A photograph that brings news of some unsuspected zone of misery cannot make a dent in public opinion unless there is an appropriate context of feeling and attitude. The photographs Mathew Brady and his colleagues took of the horrors of the battlefields did not make people any less keen to go on with the Civil War. The photographs of ill-clad, skeletal prisoners held at Andersonville inflamed Northern public opinion—against the South. (The effect of the Andersonville photographs must have been partly due to the very novelty, at that time, of seeing photographs.) The political understanding that many Americans came to in the 1960s would allow them, looking at the photographs Dorothea Lange took of Nisei on the West Coast being transported to internment camps in 1942, to recognize their subject for what it was—a crime committed by the government against a large group of American citizens.
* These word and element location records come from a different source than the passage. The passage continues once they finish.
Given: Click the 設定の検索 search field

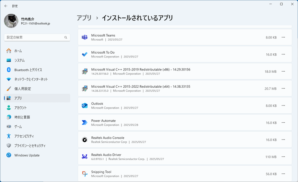Looking at the screenshot, I should [34, 37].
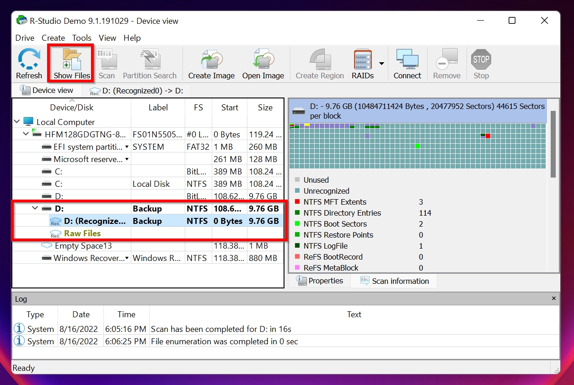Open the Tools menu
574x385 pixels.
82,38
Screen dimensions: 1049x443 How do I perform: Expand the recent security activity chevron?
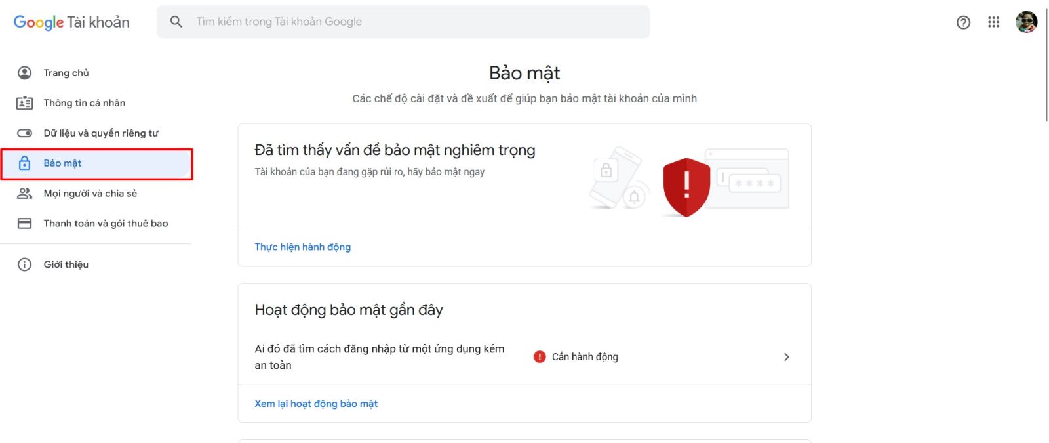(787, 356)
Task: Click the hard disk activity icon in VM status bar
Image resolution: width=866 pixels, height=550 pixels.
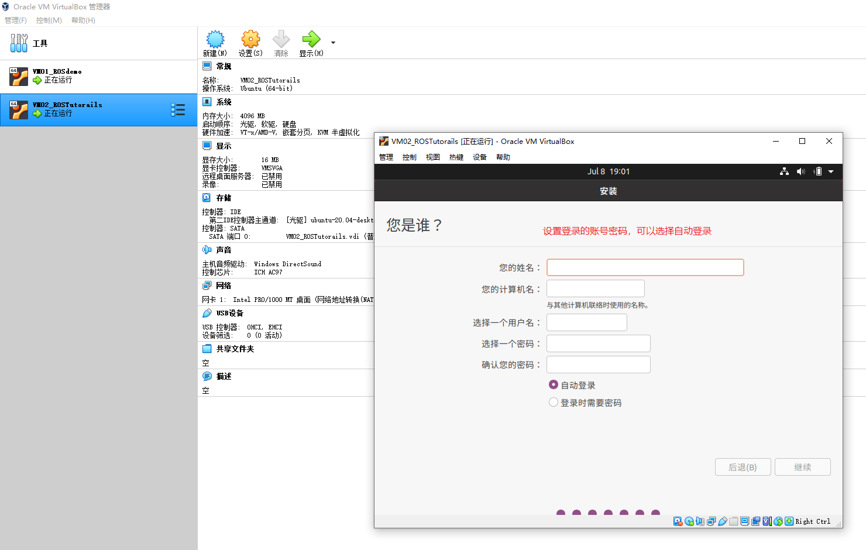Action: click(x=678, y=521)
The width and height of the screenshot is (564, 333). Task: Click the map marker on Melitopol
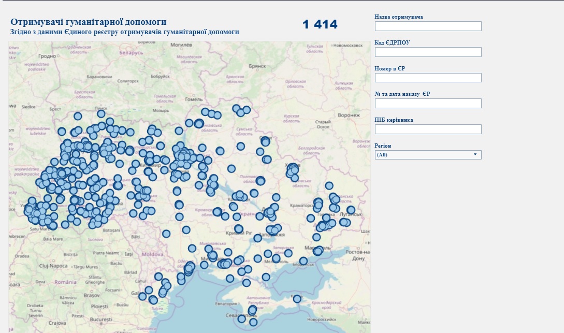(277, 257)
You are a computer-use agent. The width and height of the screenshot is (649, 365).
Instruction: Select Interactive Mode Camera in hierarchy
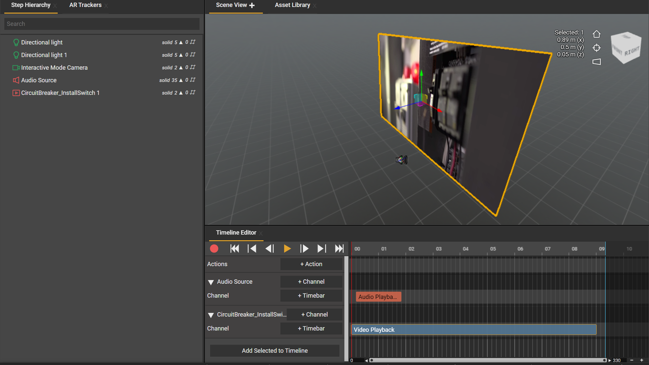(x=54, y=68)
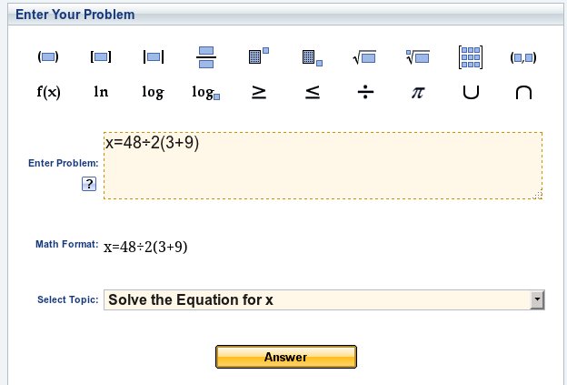Click the question mark help icon
The image size is (567, 385).
coord(88,185)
Few people who saw those photographs in the 1940s could have had so unequivocal a reaction; the grounds for such a judgment were covered over by the pro-war consensus. Photographs cannot create a moral position, but they can reinforce one—and can help build a nascent one.
Photographs may be more memorable than moving images, because they are a neat slice of time, not a flow. Television is a stream of underselected images, each of which cancels its predecessor. Each still photograph is a privileged moment, turned into a slim object that one can keep and look at again. Photographs like the one that made the front page of most newspapers in the world in 1972—a naked South Vietnamese child just sprayed by American napalm, running down a highway toward the camera, her arms open, screaming with pain—probably did more to increase the public revulsion against the war than a hundred hours of televised barbarities.
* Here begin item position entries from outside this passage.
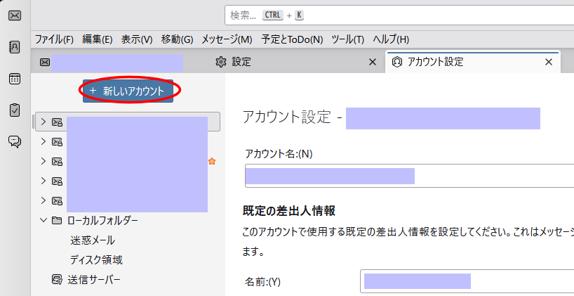The height and width of the screenshot is (296, 574).
Task: Select 迷惑メール under local folders
Action: (93, 240)
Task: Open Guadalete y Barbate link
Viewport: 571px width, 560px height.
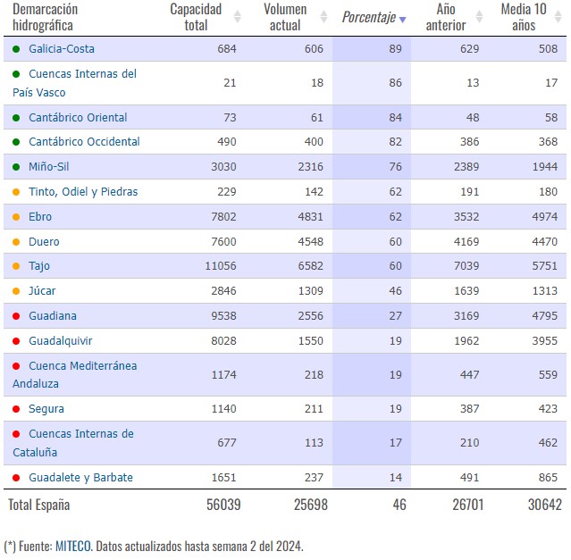Action: pos(80,478)
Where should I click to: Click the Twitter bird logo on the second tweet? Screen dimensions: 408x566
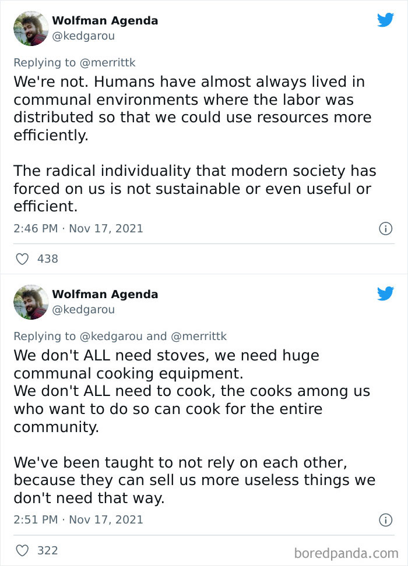(x=386, y=293)
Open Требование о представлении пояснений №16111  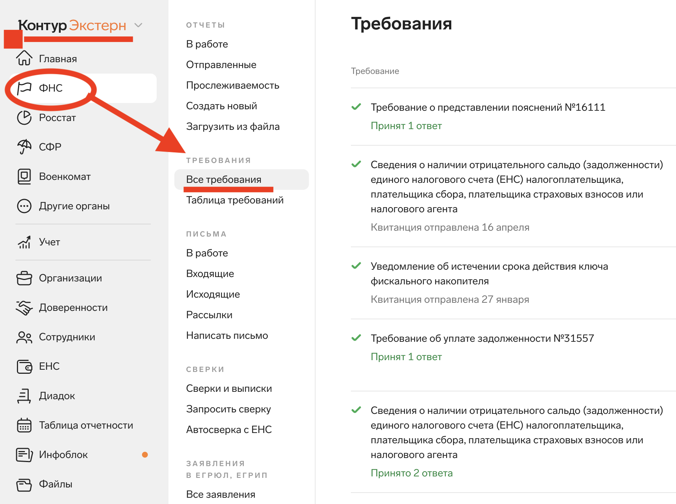pyautogui.click(x=488, y=107)
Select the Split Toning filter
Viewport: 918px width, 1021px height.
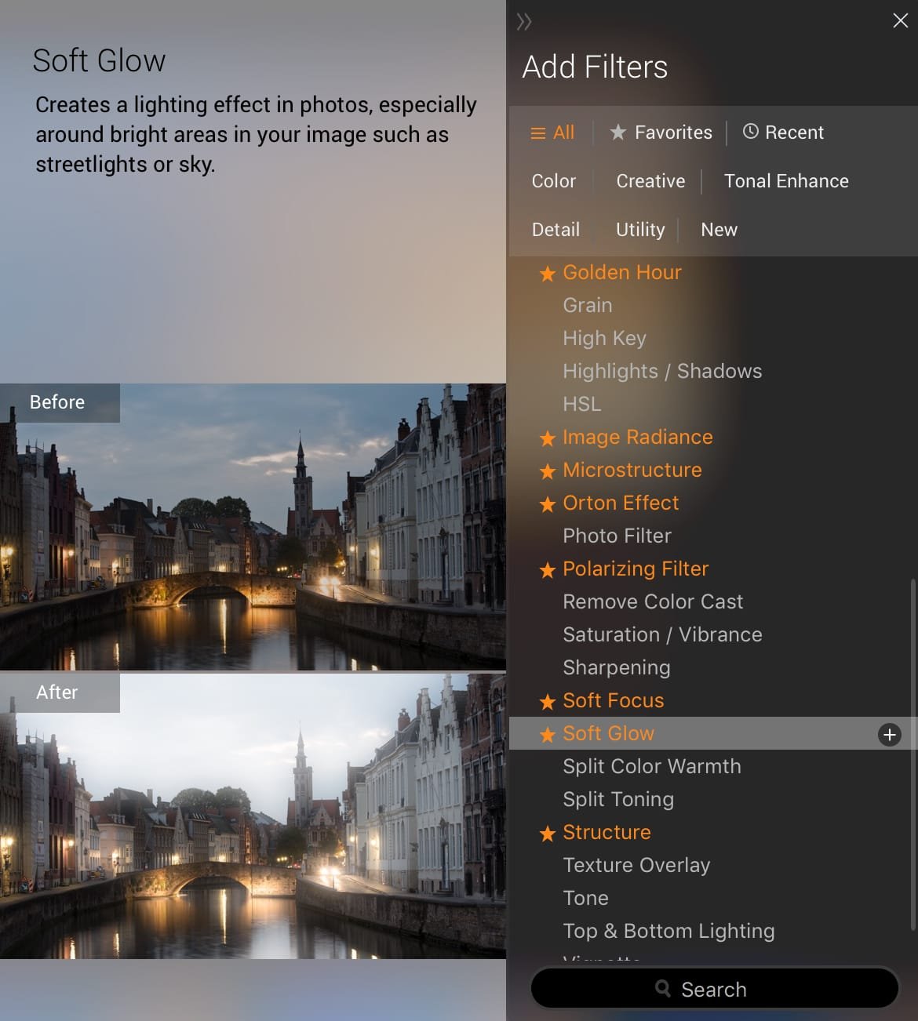click(x=618, y=799)
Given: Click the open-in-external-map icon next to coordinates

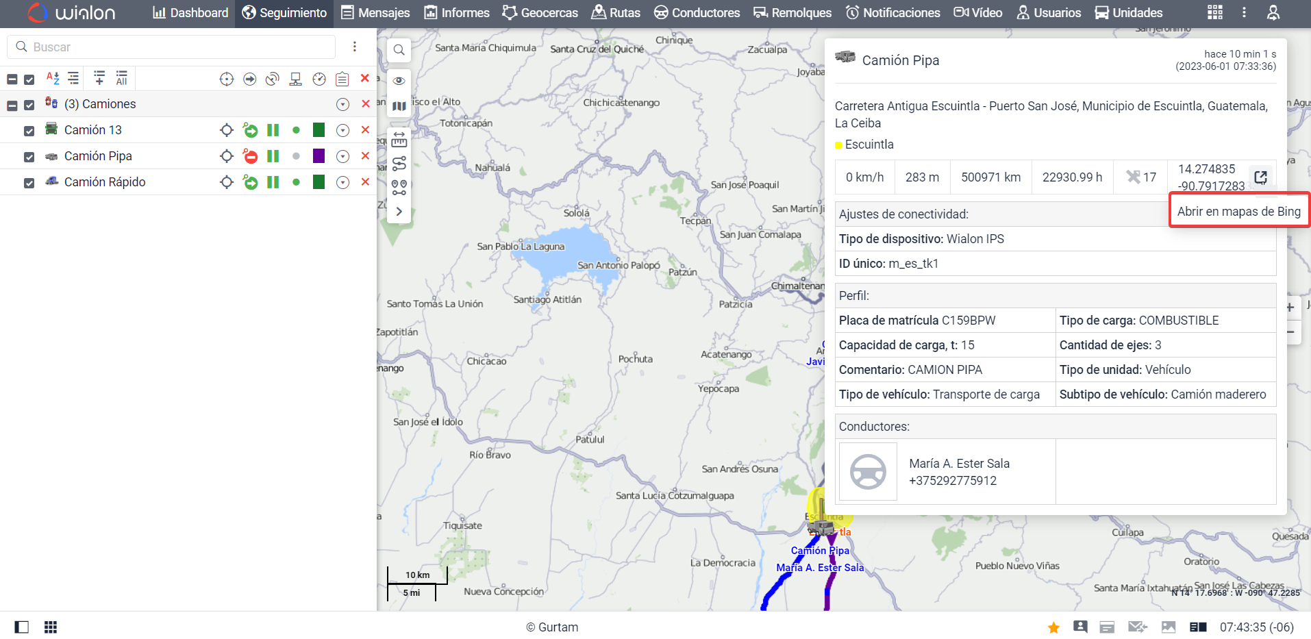Looking at the screenshot, I should [1260, 177].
One would like to imagine that the American public would not have been so unanimous in its acquiescence to the Korean War if it had been confronted with photographic evidence of the devastation of Korea, an ecocide and genocide in some respects even more thorough than those inflicted on Vietnam a decade later. But the supposition is trivial. The public did not see such photographs because there was, ideologically, no space for them. No one brought back photographs of daily life in Pyongyang, to show that the enemy had a human face, as Felix Greene and Marc Riboud brought back photographs of Hanoi. Americans did have access to photographs of the suffering of the Vietnamese (many of which came from military sources and were taken with quite a different use in mind) because journalists felt backed in their efforts to obtain those photographs, the event having been defined by a significant number of people as a savage colonialist war. The Korean War was understood differently—as part of the just struggle of the Free World against the Soviet Union and China—and, given that characterization, photographs of the cruelty of unlimited American firepower would have been irrelevant.